## Problems to work on
1) In the securities purchase agreement, what state is Bakken Resources, Inc. a corporation of?
2) Write the next part of the securities purchase agreement, picking up after its last line.

SECURITIES PURCHASE AGREEMENT


This Securities Purchase Agreement (this “Agreement”) is dated as of February 11, 2011, among Bakken Resources, Inc., a Nevada corporation (the “Seller”), and Val Holms, an individual/entity (the “Buyer”); and


WHEREAS, subject to the terms and conditions set forth in this Agreement and pursuant to Section 4(2) of the Securities Act, the Company desires to issue and sell to the Purchaser, and the Purchaser desires to purchase from the Company $10,000 worth of shares of Common Stock on the February 11, 2011 (the “Closing Date”).


NOW, THEREFORE, IN CONSIDERATION of the mutual covenants contained in this Agreement, and for other good and valuable consideration the receipt and adequacy of which are hereby acknowledged, the Company and each Purchaser agrees as follows:



ARTICLE 1

PURCHASE AND SALE OF COMMON STOCK

1.1

Sale of Common Stock.  Upon the terms set forth herein, on the Closing Date on which Buyer and Seller shall mutually agree, Seller shall sell, convey, transfer, assign, and deliver to Buyer, and Buyer shall purchase from Seller, the number of shares of Common Stock of the Company set forth on Schedule 1 attached hereto.

ARTICLE 2

CLOSING

2.1

Closing Date.  The Closing shall be consummated in accordance with Section 1.1 above.

2.2

Purchase Price.  The purchase price for the Common Stock (the "Purchase Price") shall be equal to Ten Thousand Dollars ($10,000) or 125,000 shares of restricted common stock at $.25 per share.

2.3

Seller's Deliveries.  Prior to Closing or shortly thereafter, Seller shall deliver to Buyer all the following:

(1)

One Stock certificate representing 125,000 shares of Common Stock each;

(2)

If so requested by Buyer, an opinion of counsel from the attorney for the Seller in form to be agreed upon by Buyer and Seller;

(3)

A Certificate of Good Standing issued by the Secretary of State of the state of Nevada;

(4)

Certificates of Good Standing from the Secretaries of State of any other states in which the Company is required to register as a foreign corporation;

(5)

Any and all other instruments, agreements or certificates contemplated by this Agreement or otherwise requested by Buyer; and

(6)

A copy of the most recent 10-Q for the period ending September 30, 2010.

## Dataset content
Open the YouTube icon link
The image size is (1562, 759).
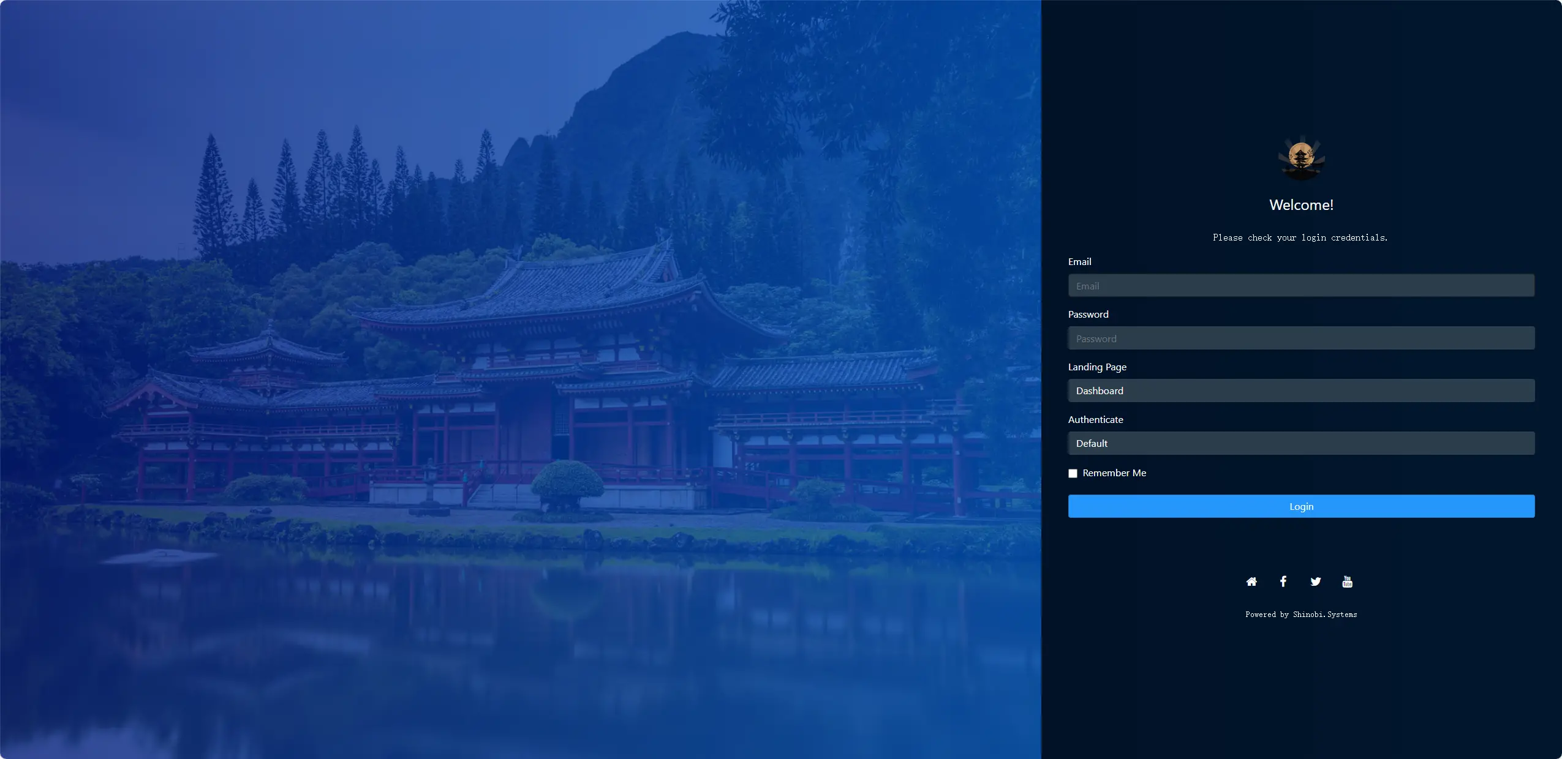coord(1347,581)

## Expected results
1) Nevada

2)
ARTICLE 3

REPRESENTATIONS AND WARRANTIES

3.1

Representations of the Seller.  The Seller hereby represents and warrants to Buyer as follows:

(1)

Corporate Status.  The Company is a corporation duly organized, validly existing and in good standing under the laws of the State of Nevada.  The Company has the requisite power and authority to carry on the business as now being conducted.  The Company is legally qualified to transact business as a foreign corporation in all jurisdictions where failure to be so qualified would have a material adverse effect on its business.  There is no pending or, to the Company's knowledge, threatened, proceeding for the dissolution, liquidation, insolvency or rehabilitation of the Company.

(2)

Power and Authority.  The Company has the power and authority to execute and deliver this Agreement, to perform its obligations hereunder and to consummate the transactions contemplated hereby.  The Company has taken all action necessary to authorize its execution and delivery of this Agreement, the performance of its obligations hereunder and the consummation of the transactions contemplated hereby.  This Stock Purchase Agreement has been approved by the Board of Directors of the Company, pursuant to a unanimous written consent.

(3)

Enforceability.  This Agreement has been duly executed and delivered by the Company and constitutes its legal, valid and binding obligation, enforceable against it in accordance with its terms.

(4)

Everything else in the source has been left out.